- **WHAT YOU NEED TO DO**:
- A) Reproduce the Data Import test report word for word, starting at "Note: Starting from" and ending at "same for updates.".
- B) Resume the Sunflower Data Import test report, writing on from its final sentence.
** START EXCERPT **
Data Import MARC BIB Sunflower [non-ECS]
Overview
This document contains the results of testing Data Import for MARC Bibliographic records at Sunflower release [non-ECS].
Note: Starting from Sunflower release all FOLIO environments will be Eureka.
In scope is testing of 5K,10K,25K,50K, 100K data import create and update.
Ticket: https://folio-org.atlassian.net/browse/PERF-1108
Summary
All tests passed successfully.
Visible significant improvements on mod-search side (in Ramsons long running query caused performance degradation 50-100%). Now duration of data imports is faster for creates and more or les the same for updates.
On mod-search schema side deadlocks observed during data import creates and updates, however deadlocks does not affect completion of DI.
** END EXCERPT **
** START ENTRIES PROVIDED **
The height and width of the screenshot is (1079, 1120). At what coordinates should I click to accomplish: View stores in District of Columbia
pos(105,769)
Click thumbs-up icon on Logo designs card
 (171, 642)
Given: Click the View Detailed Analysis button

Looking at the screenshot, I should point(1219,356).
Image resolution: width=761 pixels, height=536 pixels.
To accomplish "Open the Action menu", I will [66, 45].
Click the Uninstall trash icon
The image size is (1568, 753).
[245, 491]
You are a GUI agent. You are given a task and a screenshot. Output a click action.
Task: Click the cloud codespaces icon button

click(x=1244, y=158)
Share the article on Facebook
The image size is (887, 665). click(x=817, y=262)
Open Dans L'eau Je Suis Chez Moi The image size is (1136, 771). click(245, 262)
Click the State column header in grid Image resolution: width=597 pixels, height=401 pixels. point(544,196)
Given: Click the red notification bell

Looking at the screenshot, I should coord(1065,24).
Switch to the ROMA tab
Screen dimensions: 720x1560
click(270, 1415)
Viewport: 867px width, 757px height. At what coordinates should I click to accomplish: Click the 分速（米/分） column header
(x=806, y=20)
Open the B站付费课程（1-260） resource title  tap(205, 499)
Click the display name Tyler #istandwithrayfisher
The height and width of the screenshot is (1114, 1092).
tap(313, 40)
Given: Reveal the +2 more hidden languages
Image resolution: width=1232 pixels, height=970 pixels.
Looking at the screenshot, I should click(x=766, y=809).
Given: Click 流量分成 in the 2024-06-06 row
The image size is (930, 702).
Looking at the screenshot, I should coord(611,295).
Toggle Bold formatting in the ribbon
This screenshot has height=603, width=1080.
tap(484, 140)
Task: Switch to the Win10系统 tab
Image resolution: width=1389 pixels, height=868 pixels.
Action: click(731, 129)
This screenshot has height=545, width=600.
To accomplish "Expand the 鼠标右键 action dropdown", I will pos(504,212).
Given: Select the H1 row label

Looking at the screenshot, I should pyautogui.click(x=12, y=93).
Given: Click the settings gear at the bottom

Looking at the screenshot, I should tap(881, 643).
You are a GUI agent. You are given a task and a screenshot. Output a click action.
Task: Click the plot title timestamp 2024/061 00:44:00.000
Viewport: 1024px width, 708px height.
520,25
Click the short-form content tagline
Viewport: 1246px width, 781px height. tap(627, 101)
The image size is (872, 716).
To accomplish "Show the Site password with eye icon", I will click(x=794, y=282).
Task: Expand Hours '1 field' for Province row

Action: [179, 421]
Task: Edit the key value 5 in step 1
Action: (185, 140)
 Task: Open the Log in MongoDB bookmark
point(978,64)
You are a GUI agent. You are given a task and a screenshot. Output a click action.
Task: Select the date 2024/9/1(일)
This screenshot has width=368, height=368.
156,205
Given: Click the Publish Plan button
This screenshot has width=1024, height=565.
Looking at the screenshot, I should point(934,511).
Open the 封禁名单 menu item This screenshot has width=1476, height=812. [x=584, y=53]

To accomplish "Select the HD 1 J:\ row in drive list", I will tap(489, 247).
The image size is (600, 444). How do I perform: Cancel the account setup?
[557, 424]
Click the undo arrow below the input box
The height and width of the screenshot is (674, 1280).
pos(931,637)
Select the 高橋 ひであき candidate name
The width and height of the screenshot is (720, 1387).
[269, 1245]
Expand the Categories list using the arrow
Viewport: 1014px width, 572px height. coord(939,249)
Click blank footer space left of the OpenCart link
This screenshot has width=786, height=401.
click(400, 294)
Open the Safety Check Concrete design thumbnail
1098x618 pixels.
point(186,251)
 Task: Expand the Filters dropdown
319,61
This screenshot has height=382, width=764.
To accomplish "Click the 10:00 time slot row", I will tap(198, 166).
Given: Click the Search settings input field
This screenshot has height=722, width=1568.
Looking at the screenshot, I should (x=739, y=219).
** END ENTRIES PROVIDED **
- **EXERCISE ANSWERS**:
- A)
Note: Starting from Sunflower release all FOLIO environments will be Eureka.
In scope is testing of 5K,10K,25K,50K, 100K data import create and update.
Ticket: https://folio-org.atlassian.net/browse/PERF-1108
Summary
All tests passed successfully.
Visible significant improvements on mod-search side (in Ramsons long running query caused performance degradation 50-100%). Now duration of data imports is faster for creates and more or les the same for updates.

- B)
Results of Data Import MARC BIB Sunflower [non-ECS] - CSP1 - https://folio-org.atlassian.net/wiki/spaces/FOLIJET/pages/1200652289
Recommendations & Jiras
mod-search deadlocks tickethttps://folio-org.atlassian.net/browse/MSEARCH-932
Results
Test # | Data-import test | Profile | Duration Sunflower (secp1) | Duration Ramsons (rcp1) mod-search enabled | Duration Quesnelia (qcp1) | Status |
|---|---|---|---|---|---|---|
1 | 5k MARC BIB Create | PTF - Create 2 | 2 min 4 s | 3 min 7 s | - | Completed |
| 10k MARC BIB Create | PTF - Create 2 | 4 min 43 s | 6 min 15 s | 6 minutes | Completed |
2 | 25k MARC BIB Create | PTF - Create 2 | 10 min | 17 min | 13 min 41 sec | Completed |
3 | 50k MARC BIB Create | PTF - Create 2 | 21 min | 41 min 25 s | 21 min 59 sec | Completed |
4 | 100k MARC BIB Create | PTF - Create 2 | 42 min 46 s | 1 hr 19 min | 40 min 16 sec | Completed |
| 5k MARC BIB Update | PTF - Updates Success - 6 | 6 min 18 s | 6 min 33 s | - | Completed |
6 | 10k MARC BIB Update | PTF - Updates Success - 6 | 6 min 4 s | 11 min 14 s | 10 min 27 sec | Completed |
7 | 25k MARC BIB Update | PTF - Updates Success - 6 | 31 min | 28 min 43 s | 23 min 16 sec | Completed |
8 | 50k MARC BIB Update | PTF - Updates Success - 6 | 1 hr 8 min | 58 min 30 s | 40 min 52 sec | Completed |
9 | 100k MARC BIB Update | PTF - Updates Success - 6 | 2 hr 5 min | 2 hr 14 min | 1 hrs 2 min | Completed |
Memory Utilization
Memory utilization showed stable trend during DI creates and updates tests. No sudden crashes or unexpected growth of memory usage were observed.
All services didn’t exceed 80% of memory usage. Most used module is mod-permissions, however after each test it returns to normal condition.
Service memory usage for DI creates and updates
CPU Utilization
CPU utilization is stable and predictable for all modules during all tests.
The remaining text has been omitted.